I. L’établissement de l’état de cessation des paiements
Le tribunal a constaté que la société était dans l’impossibilité de faire face à son passif exigible. Il ressort des éléments que l’entreprise se trouve dans l’impossibilité de faire face à son passif échu et exigible qui s’élève à 12 999 euros avec son actif disponible négatif de 1 079 euros. Cette constatation matérielle établit le passif exigible et l’actif disponible insuffisant pour y faire face. La valeur de cette décision réside dans la vérification rigoureuse des deux éléments constitutifs de la cessation des paiements. La portée est de rappeler que le tribunal doit s’assurer de la réalité de l’état d’insolvabilité avant toute ouverture.
II. L’application du régime de la liquidation judiciaire simplifiée
Le tribunal a prononcé la liquidation judiciaire simplifiée immédiate en raison de l’absence de bien immobilier.
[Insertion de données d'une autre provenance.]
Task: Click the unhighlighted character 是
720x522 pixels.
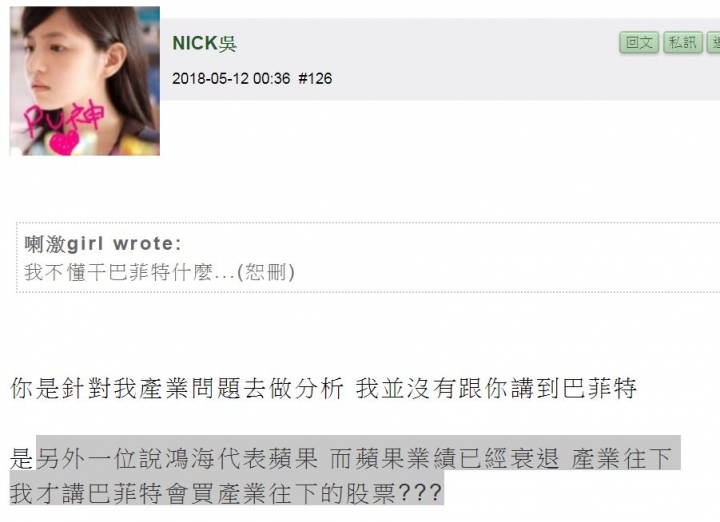Action: pos(22,459)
Il apparait que l’entreprise ne possède pas de bien immobilier et que le nombre de ses salariés et le montant de son chiffre d’affaires sont inférieurs aux seuils. Cette motivation justifie le recours à la procédure simplifiée prévue aux articles L641-2 et D641-10 du code de commerce. Le sens de cette solution est de faciliter et d’accélérer la liquidation des petites entreprises sans actif immobilier. Sa portée est de conditionner l’application du régime simplifié à des critères objectifs et vérifiables par le tribunal.